As universities expand, concern about falling standards is inevitable. Falling standards are not inevitable, but concern is. And we would hope that universities, before they expand, put measures in place to ensure standards are maintained: we need to be able to rely on the quality of graduates. They are going to teach our children, nurse our sick, prepare our tax returns.
But universities and government are rightly concerned about falling standards even before the next big expansion. This is because the secret universities never tell is that standards have been falling for some time - not in all universities, but in plenty.
There is a problem with the fact that they won't say this.

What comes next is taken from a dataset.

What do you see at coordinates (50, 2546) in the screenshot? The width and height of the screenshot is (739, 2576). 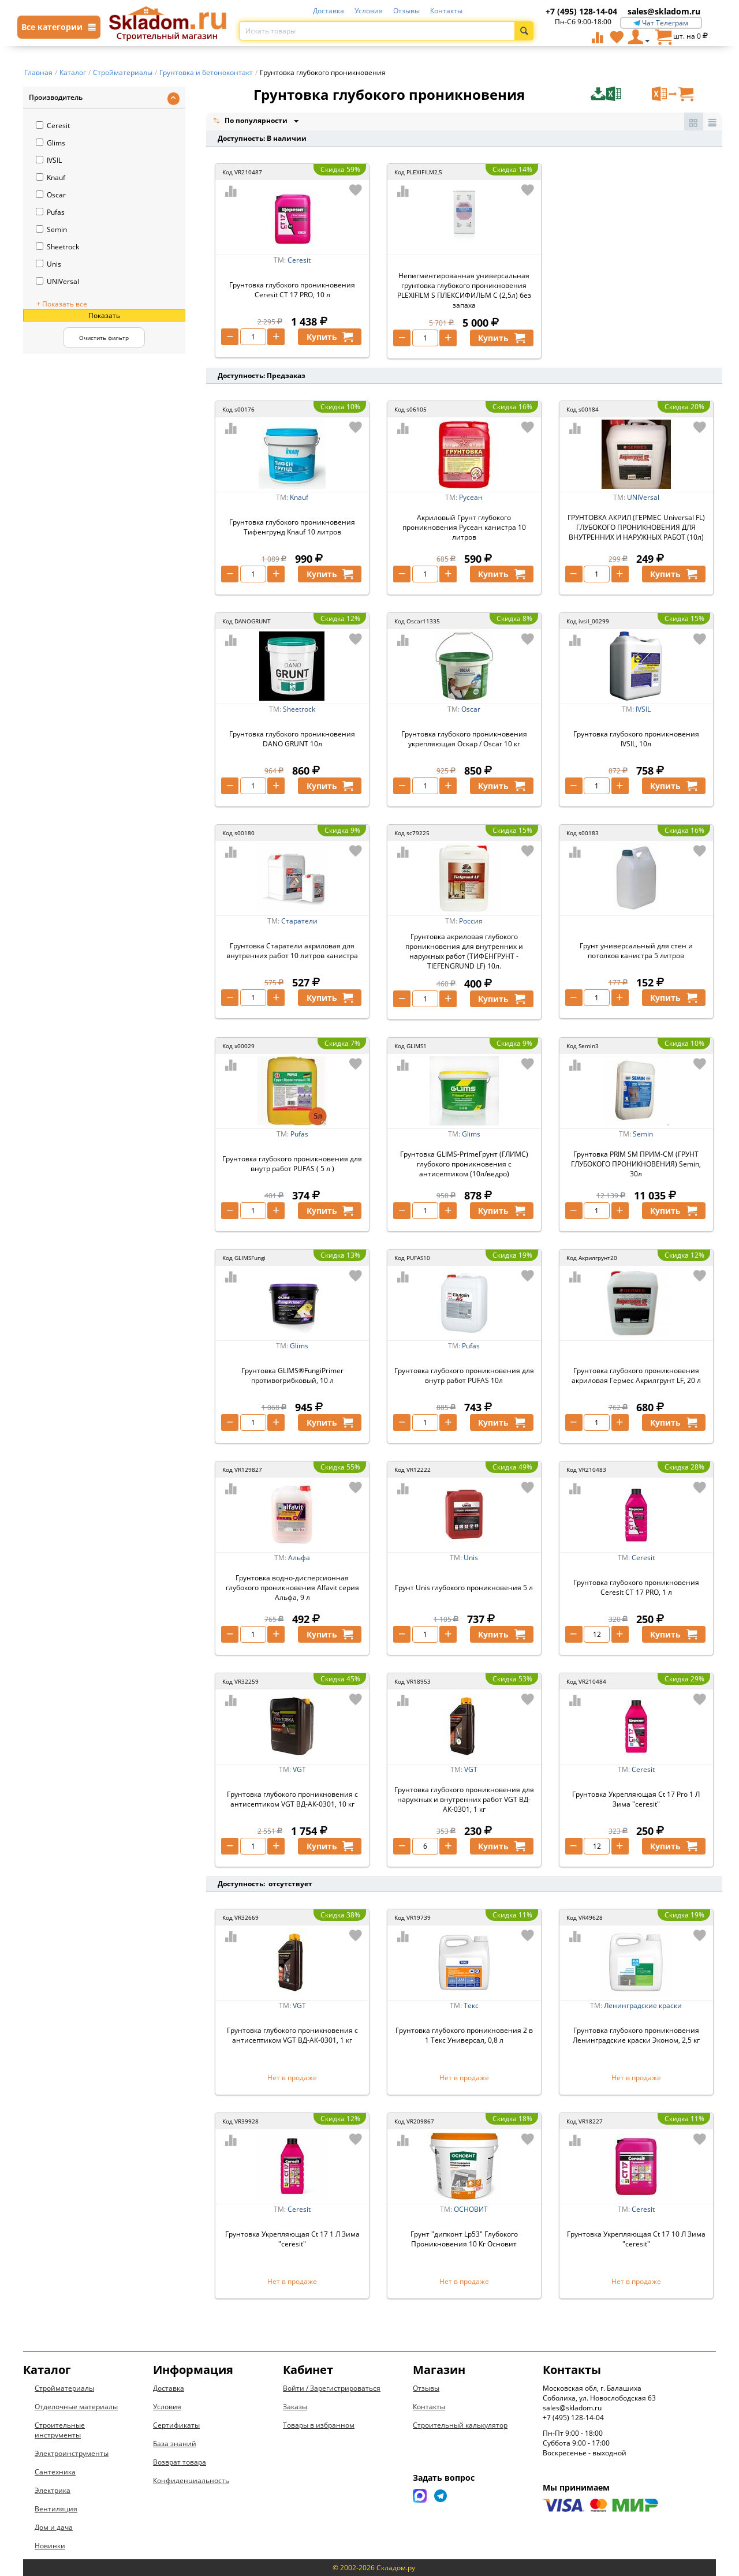 I see `Новинки` at bounding box center [50, 2546].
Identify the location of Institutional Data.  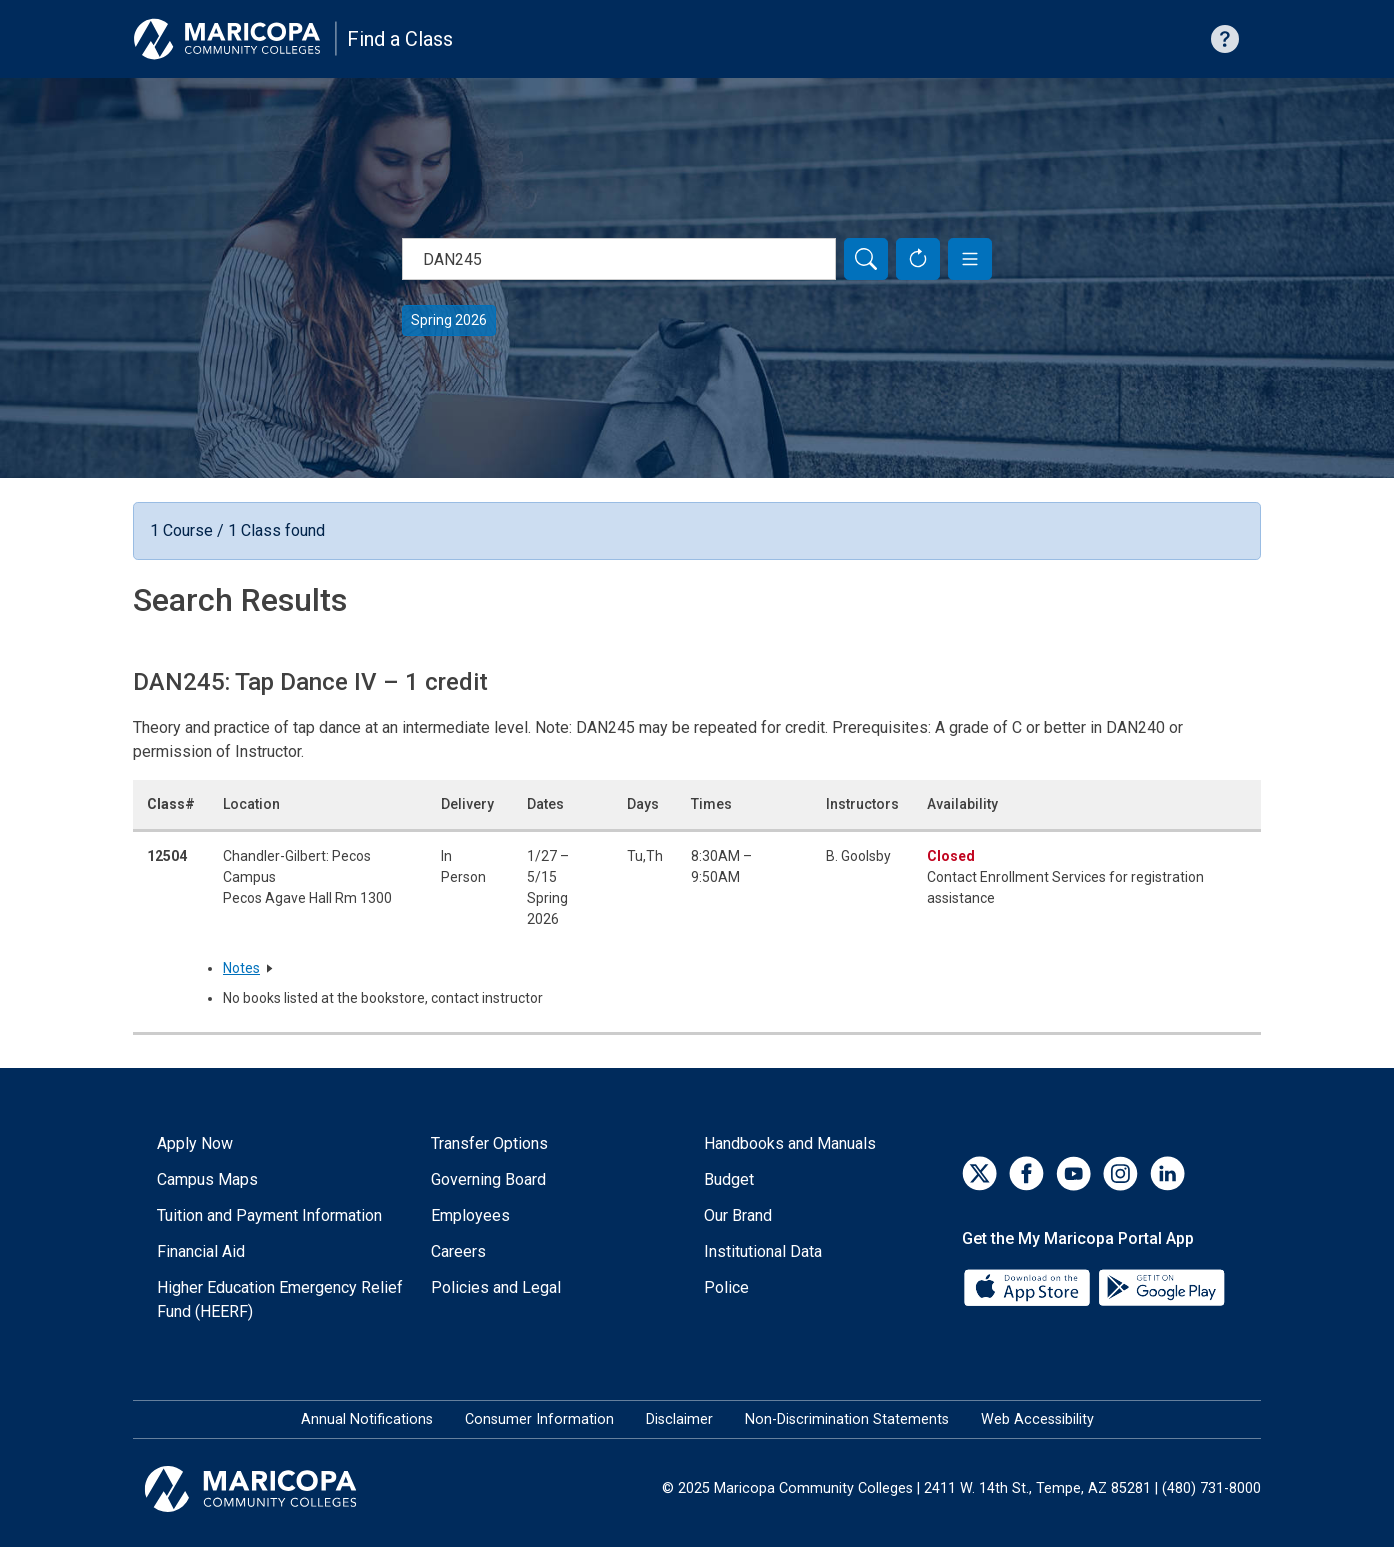
(763, 1251).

The government and the public deserves to know when there is a problem and government needs at least the opportunity to provide the funding to fix it. Naturally, the reason universities won't say that standards are falling is because that would be bad marketing. So academic standards and the reliability of graduates are sacrificed to universities' ability to attract fee income. If we're honest, everyone knew that it would happen as the whole system was gradually commodified. Everyone that is except the few who were convinced a bit of market competition would drive standards up: it is clear it has achieved the opposite.
In this system these massive mistakes seem only to be outdone by the ludicrous solutions. We have falling standards because universities will lower entrance scores to attract fees and 50% of teaching is done by casual staff with no capacity to review curriculum and who don't get paid enough to provide the additional support students need. Those with more permanent jobs are worked so hard they can't fix any problems either. And fewer and fewer of those people have sufficient job security to either feel motivated or safe enough to make a difference.
But instead of fixing the causes of falling standards, the discipline with the relentless desire to measure things decided to define standards. The standards project might be a good one, I don't know, but it sounds to me like a good way to make sure knowledge doesn't progress or change for a while.
Another example. The need to quantify everything in sight has meant academics have been getting promoted on the quantity, not quality of their publications and so there end up being lots of crap ones. But instead of fixing this simple problem, a thousand additional problems are created by ranking the journals (rank them one year and by the next year the ranking is true - and then the real trouble starts). Instead of valuing new knowledge, surely the purpose of research, we ask universities to keep the knowledge they pursue in areas of research defined by numeric codes and require academics to keep track of every little thing they do against those codes. All this instead of getting on with working on new knowledge that doesn't have a code yet.
It is enough to make you tear out your hair. When the solutions are more terrifying than the problems we should consider ourselves to be in very big trouble. Not start squabbling about exactly how to measure the next immeasurable thing.
I'm considering making this my email signature: you don't get quality by measuring it.